Copy out each line of the data that holds the word "title".

----

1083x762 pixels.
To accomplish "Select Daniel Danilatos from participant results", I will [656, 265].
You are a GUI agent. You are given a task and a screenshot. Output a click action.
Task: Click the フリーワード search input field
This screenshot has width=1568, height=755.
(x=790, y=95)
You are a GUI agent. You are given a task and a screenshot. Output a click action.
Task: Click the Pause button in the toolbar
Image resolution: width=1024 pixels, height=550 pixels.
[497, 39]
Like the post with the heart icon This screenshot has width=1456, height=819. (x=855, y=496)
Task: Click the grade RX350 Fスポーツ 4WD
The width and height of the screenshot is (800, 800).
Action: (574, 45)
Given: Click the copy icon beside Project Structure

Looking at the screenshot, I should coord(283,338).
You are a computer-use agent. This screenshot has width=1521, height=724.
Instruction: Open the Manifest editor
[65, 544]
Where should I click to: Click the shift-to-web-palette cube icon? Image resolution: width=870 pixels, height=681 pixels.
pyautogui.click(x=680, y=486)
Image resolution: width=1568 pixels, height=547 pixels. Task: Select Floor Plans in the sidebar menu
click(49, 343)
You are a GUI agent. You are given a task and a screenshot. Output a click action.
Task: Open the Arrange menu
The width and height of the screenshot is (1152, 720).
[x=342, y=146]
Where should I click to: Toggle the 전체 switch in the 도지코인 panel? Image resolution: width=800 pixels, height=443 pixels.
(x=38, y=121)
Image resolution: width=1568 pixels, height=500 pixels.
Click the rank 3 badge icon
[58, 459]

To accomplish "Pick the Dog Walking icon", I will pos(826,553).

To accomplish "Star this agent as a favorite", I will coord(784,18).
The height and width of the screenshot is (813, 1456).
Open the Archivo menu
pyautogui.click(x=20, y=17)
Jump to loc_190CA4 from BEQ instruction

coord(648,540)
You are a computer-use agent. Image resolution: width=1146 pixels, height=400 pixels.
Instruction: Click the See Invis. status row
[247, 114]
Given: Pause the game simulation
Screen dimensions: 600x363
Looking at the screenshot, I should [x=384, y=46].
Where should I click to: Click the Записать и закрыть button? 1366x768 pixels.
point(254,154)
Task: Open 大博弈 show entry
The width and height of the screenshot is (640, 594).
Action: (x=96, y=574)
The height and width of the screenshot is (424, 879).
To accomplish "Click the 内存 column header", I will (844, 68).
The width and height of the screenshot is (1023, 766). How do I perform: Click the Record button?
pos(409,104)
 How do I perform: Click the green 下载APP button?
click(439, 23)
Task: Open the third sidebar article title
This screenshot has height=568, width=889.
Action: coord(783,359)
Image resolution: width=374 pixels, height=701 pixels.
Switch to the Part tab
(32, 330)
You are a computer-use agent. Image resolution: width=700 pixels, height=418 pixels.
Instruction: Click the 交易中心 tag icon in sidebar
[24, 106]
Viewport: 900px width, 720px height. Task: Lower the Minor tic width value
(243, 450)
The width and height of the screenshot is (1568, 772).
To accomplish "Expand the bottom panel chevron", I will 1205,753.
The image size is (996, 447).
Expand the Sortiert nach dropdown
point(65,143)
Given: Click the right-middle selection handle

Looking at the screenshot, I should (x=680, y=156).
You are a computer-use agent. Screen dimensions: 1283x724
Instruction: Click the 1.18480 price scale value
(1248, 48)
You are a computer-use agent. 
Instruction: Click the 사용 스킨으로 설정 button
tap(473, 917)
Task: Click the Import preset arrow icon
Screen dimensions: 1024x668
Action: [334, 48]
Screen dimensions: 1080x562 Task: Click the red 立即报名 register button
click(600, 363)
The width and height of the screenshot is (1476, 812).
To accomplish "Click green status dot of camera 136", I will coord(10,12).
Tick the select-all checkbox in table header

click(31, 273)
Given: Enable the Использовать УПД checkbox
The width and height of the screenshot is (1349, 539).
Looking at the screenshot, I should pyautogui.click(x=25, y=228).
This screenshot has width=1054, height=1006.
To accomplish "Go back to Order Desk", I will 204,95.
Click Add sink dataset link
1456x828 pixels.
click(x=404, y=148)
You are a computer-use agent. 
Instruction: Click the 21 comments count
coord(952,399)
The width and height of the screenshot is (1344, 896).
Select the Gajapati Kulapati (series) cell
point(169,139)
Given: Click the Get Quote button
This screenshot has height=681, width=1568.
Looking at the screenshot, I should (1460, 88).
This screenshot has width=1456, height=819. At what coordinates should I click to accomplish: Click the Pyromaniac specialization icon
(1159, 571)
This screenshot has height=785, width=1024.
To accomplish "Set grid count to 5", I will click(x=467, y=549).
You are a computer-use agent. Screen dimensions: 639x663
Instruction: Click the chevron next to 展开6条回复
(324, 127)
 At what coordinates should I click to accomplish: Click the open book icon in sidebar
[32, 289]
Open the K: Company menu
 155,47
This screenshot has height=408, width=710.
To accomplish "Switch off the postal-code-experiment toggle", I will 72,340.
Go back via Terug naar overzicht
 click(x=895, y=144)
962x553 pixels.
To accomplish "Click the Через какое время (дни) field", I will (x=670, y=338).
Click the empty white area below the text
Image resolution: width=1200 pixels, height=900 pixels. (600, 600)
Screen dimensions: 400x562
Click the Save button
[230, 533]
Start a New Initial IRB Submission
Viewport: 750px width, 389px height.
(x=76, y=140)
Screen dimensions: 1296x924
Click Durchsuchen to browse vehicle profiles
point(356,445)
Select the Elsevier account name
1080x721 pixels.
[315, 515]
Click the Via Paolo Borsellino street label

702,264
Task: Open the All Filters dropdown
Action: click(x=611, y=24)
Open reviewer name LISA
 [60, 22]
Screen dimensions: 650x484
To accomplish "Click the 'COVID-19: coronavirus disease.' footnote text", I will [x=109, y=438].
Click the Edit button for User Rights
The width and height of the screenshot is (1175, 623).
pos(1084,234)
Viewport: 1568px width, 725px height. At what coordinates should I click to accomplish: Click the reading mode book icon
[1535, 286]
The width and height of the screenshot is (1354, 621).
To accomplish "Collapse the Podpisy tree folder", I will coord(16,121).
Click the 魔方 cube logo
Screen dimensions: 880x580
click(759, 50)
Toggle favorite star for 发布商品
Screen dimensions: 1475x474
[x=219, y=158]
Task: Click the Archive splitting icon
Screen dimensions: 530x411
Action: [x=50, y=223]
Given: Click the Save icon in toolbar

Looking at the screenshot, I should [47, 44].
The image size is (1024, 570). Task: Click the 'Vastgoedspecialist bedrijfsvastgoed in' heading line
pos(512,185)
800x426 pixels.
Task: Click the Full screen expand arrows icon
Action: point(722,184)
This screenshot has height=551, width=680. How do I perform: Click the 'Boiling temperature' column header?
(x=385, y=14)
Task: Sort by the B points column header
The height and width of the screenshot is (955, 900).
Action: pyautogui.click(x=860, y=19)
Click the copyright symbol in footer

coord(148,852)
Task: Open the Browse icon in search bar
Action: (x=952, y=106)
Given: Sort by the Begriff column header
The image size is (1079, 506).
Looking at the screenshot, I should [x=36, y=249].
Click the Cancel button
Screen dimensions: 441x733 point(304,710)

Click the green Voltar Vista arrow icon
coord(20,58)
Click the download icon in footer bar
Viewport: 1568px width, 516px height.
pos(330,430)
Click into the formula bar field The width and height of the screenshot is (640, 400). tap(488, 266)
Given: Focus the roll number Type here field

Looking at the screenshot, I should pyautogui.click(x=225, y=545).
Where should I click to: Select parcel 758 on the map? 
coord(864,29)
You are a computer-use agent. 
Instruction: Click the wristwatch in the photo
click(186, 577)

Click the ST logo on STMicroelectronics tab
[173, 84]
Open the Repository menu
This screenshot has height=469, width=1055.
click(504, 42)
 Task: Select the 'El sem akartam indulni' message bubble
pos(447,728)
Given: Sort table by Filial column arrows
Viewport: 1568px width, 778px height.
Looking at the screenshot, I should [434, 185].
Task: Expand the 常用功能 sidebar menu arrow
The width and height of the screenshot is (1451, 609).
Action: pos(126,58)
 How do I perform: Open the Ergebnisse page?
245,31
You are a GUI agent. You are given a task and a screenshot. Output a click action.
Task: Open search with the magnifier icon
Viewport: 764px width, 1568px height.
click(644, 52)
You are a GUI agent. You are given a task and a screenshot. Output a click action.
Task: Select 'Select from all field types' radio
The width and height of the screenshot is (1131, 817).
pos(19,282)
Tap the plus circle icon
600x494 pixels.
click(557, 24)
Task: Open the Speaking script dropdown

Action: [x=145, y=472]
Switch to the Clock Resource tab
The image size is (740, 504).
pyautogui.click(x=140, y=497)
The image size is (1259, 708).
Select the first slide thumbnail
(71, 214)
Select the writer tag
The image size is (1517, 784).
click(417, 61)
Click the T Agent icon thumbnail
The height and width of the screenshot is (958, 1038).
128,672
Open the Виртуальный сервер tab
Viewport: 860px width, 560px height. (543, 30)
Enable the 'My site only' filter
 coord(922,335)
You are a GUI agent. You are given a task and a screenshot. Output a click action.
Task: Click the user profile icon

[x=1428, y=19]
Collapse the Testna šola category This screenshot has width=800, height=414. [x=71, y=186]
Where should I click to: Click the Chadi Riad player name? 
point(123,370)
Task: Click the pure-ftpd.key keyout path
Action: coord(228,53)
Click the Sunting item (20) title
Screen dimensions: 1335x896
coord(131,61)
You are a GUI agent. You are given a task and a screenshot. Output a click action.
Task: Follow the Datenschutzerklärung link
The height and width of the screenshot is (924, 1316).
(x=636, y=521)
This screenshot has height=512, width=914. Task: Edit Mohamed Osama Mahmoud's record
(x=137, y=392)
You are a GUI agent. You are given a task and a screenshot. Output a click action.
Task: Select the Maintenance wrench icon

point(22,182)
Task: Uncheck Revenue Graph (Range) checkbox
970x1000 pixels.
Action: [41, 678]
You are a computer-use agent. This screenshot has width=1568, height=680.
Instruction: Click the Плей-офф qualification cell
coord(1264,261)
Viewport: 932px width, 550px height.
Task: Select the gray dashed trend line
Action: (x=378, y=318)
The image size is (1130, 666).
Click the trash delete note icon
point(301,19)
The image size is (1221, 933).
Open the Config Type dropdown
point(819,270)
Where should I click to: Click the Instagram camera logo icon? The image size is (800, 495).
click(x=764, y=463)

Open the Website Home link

----

**Result**:
Task: Open the third sidebar article title
Click the Sunting item (20) title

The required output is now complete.